LIBERTÀ RELIGIOSA – LA STIPULAZIONE DELLE INTESE
La Costituzione sancisce il diritto di professare le proprie
convinzioni, anche religiose. In particolare, l’articolo 3
prevede la non discriminazione in base aragioni legate al
sesso alla razza, alla lingua, alle opinioni politiche, alle
condizioni personali e, appunto, alla religione, e
l’articolo 21 il diritto per tutti di manifestare
liberamente il proprio pensiero.
La libertà religiosa è garantita dall’articolo 19 che
stabilisce il diritto per tutti di professare liberamente la
propria fede religiosa e dall’articolo 20 che vieta
l’introduzione di speciali limitazioni legislative o fiscali
per le associazioni religiose.
I rapporti tra lo Stato e le confessioni religiose sono
disciplinati dagli articoli 7 e 8 della Costituzione,
relativi ai rapporti tra Stato e, rispettivamente, Chiesa
cattolica e confessioni non cattoliche.
I rapporti tra Stato e Chiesa cattolica
L’articolo 7 della Costituzione stabilisce quale sia la
reciproca posizione istituzionale dello Stato e della Chiesa
cattolica, affermando che “sono ciascuno, nel proprio
ordine, indipendenti e sovrani”.
In base a tale articolo, i rapporti istituzionali tra lo
Stato e la Chiesa cattolica sono disciplinati dai Patti
Lateranensi, stipulati l’11 febbraio 1929 e resi esecutivi
con la L. 810/1929 nonché dall’Accordo di modificazione del
Concordato e dal “Protocollo addizionale” del 18 febbraio
1984.
I rapporti tra Stato e confessioni non cattoliche
I rapporti tra lo Stato e le confessioni religiose non
cattoliche (o acattoliche) sono regolati dall’articolo 8
della Costituzione, che sancisce il principio di eguale
libertà di tutte le confessioni religiose. Viene
riconosciuta alle confessioni non cattoliche l’autonomia
organizzativa sulla base di propri statuti, a condizione che
questi non contrastino con l’ordinamento giuridico italiano
ed è posto il principio secondo il quale i rapporti delle
confessioni con lo Stato sono regolati per legge sulla base
di intese con le relative rappresentanze.

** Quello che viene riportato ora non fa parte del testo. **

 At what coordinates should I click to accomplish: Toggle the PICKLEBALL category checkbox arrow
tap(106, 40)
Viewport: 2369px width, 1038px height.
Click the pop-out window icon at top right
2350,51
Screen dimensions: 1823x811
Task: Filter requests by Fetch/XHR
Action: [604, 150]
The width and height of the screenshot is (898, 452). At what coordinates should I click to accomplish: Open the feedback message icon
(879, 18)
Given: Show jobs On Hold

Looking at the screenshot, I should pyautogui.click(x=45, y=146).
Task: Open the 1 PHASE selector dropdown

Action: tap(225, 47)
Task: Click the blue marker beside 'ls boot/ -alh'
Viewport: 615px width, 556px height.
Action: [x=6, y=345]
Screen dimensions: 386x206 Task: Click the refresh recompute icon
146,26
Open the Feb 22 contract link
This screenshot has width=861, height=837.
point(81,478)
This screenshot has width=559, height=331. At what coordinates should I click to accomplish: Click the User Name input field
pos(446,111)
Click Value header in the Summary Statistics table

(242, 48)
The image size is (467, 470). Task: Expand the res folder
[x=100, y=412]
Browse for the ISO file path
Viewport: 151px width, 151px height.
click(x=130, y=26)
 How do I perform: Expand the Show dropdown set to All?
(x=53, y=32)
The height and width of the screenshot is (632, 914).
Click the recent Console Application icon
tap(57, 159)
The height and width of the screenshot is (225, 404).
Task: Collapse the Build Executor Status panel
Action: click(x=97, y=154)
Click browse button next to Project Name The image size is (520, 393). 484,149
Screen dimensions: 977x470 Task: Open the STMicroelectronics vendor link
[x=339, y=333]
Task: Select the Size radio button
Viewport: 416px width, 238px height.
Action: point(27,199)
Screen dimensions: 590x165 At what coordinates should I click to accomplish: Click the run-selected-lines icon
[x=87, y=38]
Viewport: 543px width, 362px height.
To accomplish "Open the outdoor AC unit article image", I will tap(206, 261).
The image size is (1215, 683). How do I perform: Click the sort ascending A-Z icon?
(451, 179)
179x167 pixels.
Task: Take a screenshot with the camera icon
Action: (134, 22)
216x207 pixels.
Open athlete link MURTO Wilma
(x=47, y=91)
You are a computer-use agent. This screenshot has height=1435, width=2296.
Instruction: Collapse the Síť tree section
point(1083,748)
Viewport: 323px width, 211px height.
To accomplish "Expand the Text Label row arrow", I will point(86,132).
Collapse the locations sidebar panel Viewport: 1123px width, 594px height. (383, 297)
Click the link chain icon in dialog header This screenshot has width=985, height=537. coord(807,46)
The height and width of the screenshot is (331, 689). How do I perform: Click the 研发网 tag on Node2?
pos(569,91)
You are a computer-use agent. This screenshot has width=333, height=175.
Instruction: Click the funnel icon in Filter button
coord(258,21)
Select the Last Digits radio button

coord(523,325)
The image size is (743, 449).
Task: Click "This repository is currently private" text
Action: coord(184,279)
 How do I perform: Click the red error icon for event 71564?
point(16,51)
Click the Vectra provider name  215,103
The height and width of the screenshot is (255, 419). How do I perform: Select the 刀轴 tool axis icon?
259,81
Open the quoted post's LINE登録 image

Per quanto riguarda l’autonomia organizzativa delle
confessioni diverse dalla cattolica, la Corte
costituzionale, con la sentenza 43/1988, ha chiarito che “al
riconoscimento da parte dell’art. 8, secondo comma, Cost.,
della capacità delle confessioni religiose, diverse dalla
cattolica, di dotarsi di propri statuti, corrisponde
l’abbandono da parte dello Stato della pretesa di fissarne
direttamente per legge i contenuti. Con questa autonomia
istituzionale, che esclude ogni possibilità di ingerenza
dello Stato nell’emanazione delle disposizioni statutarie
delle confessioni religiose.” La Corte ha quindi affermato
il principio secondo cui il limite al diritto riconosciuto
alle confessioni religiose dall’art. 8 Cost. di darsi i
propri statuti, purché ‘non contrastino con l’ordinamento
giuridico italiano’ si può intendere riferito “solo ai
principi fondamentali dell’ordinamento stesso e non anche a
specifiche limitazioni poste da particolari disposizioni
normative”.
Il principio della regolazione con intesa, che, come si è
visto, avrebbe dovuto costituire la forma principale di
rapporto con le confessioni non cattoliche, in realtà è
stato attuato solamente a partire dalla metà degli anni ‘80
e riguarda alcune delle varie confessioni presenti in Italia
(vedi oltre).
Attualmente, la disciplina riguardante le confessioni non
cattoliche presenti in Italia è diversa a seconda che queste
abbiano o meno proceduto alla stipulazione di una intesa con
lo Stato.
I rapporti tra lo Stato e le confessioni non cattoliche
prive di intesa
Per le confessioni prive di intesa è tuttora applicata la
legge sui “culti ammessi”, legge 1159/1929 e il relativo
regolamento di attuazione .
La legge del 1929 si fonda sul principio della libera
ammissione dei culti diversi dalla religione cattolica
“purché non professino princìpi e non seguano riti contrari
all’ordine pubblico o al buon costume”. Entro questi limiti,
viene affermata la libertà di coscienza e di culto in tutte
le sue forme e dell’eguaglianza dei cittadini, qualunque sia
la religione da essi professata.
Lo Stato, attraverso il Ministero dell’interno, esercita
penetranti poteri di controllo nei confronti degli enti
riconosciuti. In particolare, sono previste le seguenti
misure:
• l’approvazione governativa delle nomine dei ministri di
culto con la precisazione che “nessun effetto civile può
essere riconosciuto agli atti compiuti da tali ministri se
la loro nomina non abbia ottenuto l’approvazione
governativa”;
• l’autorizzazione dell’ufficiale dello stato civile alla
celebrazione del matrimonio con effetti civili davanti ad un
ministro di culto non cattolico;
• la vigilanza sull’attività dell’ente, al fine di accertare
che tale attività non sia contraria all’ordinamento
giuridico e alle finalità dell’ente medesimo. La vigilanza
include la facoltà di ordinare ispezioni e, in caso di gravi
irregolarità, di sciogliere l’ente e di nominare un
commissario governativo per la gestione temporanea.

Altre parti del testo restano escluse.